Then came another family from America, with all the new residents given broad publicity in the media. What had been quiet streets until then were suddenly being cruised by photographers, with cameras peering into barns and orchards and tourists starting to arrive.
LATIN – TOWN
In the centre of the village rises a rock of imposing dimensions rock where fortresses were built from the 3rd century. The famous Latin – town recalls the traces of many armies. Here stood a Roman watchtower to defend the imperial road; from here the Byzantine Empire was defended from Slavic tribes and it was a residence for wealthy folk and merchants from Dubrovnik. It was destroyed in 1413.
SOURCE OF INSPIRATION
A signpost on the Aleksinac – Sokobanja road indicates the turnoff for Vrmdža, which is now a brand new asphalt road.

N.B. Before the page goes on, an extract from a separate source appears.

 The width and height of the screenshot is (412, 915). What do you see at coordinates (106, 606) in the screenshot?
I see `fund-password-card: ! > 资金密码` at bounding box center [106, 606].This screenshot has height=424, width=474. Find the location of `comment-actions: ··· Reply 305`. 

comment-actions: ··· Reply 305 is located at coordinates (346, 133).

Passing by meadows and fields, the road winds and climbs to the houses on the slopes of Mount Rtanj, which are home to about 800 residents. The village is named after the word Vrm, which means place of springs, wells and streams. Taps have been installed next to the springs and the households are connected to the water supply. Because of the rich streams, the area is overgrown by trees, grass and plants, so much so that the village could be called Lush Vrmdža.

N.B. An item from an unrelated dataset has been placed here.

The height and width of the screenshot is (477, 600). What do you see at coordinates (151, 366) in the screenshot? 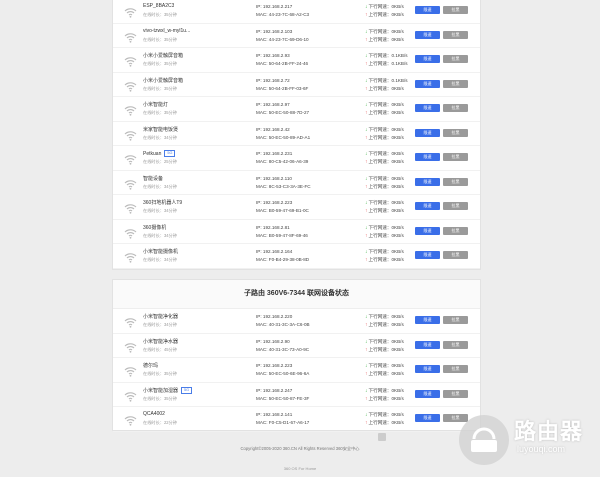
I see `device-name: 德尔玛` at bounding box center [151, 366].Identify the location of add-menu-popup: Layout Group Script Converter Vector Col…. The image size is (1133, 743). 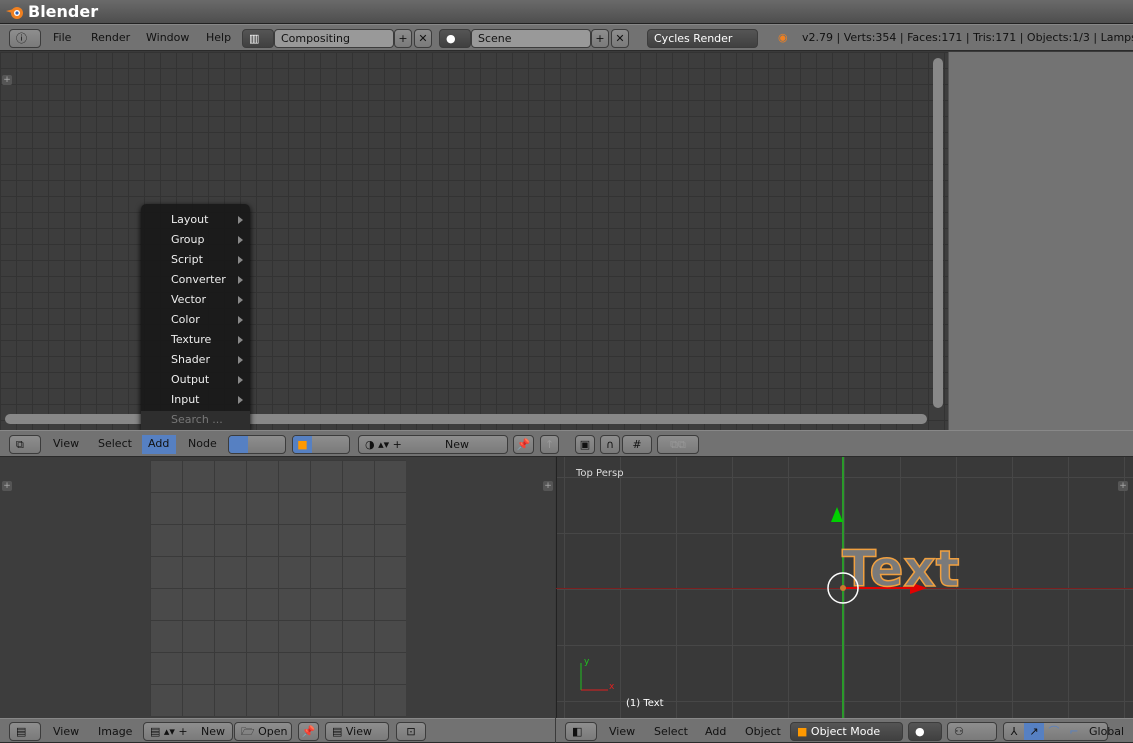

On a plateau surrounded by pine trees is the Church of the Holy Trinity, built in 1818, and old school which today houses the Village Museum. The ethno display, which even major cities would not be ashamed of, consists of items for craftwork, furniture, folk costumes from this region and part of the old school inventory. In front of the museum is a statue from one of the sculpture colonies that were held here.
WHERE HOUSES HAVE NO WALLS
“We found out about this strange place from friends who invited us to visit them. The Prvulović’s story that they left Belgrade to live in Vrmdža and deal with rural tourism and the growing of organic foods encouraged us to think. We saw attractive apartments that were made from old houses and barns in this natural oasis and we also wished to live in harmony. We no longer wanted to run to work, to leave our children in nursery school and see them only in the evenings when we are worn out,” says Mirjana Gnjatić, who bought an old house beside the river with her husband Peđa.
“When we slept here that first night we felt like the house had no walls and since then our sons Šiva and Teo have slept peacefully. Here are all the pores open and the body merges with the environment, the living being spreads out and feels free and strong. We plan to launch a yoga centre and would organize accommodation for our customers in cooperation with the locals,” says Mirjana.
RURAL HOUSE BUILDING
Mrijana’s namesake, local grandmother Mirjana, who grew up in a house across the street, is joyful about the arrival of her new neighbours and their guests. The old way of building is again cheap. Houses are built with a stone basement, which represents the foundation of the house, upon which are set oak beams, with walls made of earth and straw and a façade of added chaff that is finally coated in a layer of lime and sand mortar. The Čikoš family from Zrenjanin has built such a house and plans to build several bungalows for tourists.
WEB PRESENTATION
Vrmdža has created a great website with the slogan “Source of health and beauty”. Vrmdža locals invite guests, pave the roads, create cycle paths, introduce modern communication connections etc. Info: www.vrmdza.org.rs
Following the example of the newly arrived residents, several families opted to deal in rural tourism. Old houses in the village are cheap. Guests come from all over, mostly day trippers, though there are a growing number of visitors who remain for several days in nicely decorated households and enjoy the local food, cows’, sheep’s and goats’ milk, Rtanj tea, Rtanj lamb etc. They can have lunch in the small restaurant next to grandfather Mija’s mill, which is again working full time. From there the road next to the River Vrmdža leads to the small but beautiful Vrmdža Lake, then further on over wide fields as it climbs to the top of Rtanj.
Vrmdža is not the only village in Serbia where nature has healing qualities. They have a healthy, green environment, the legacy of Latin – town, a multitude of fresh water springs… But what led so many to settle here? If you ask the locals from Vrmdža, they will say with a smile that only those who live at the foot of this mountain know its power.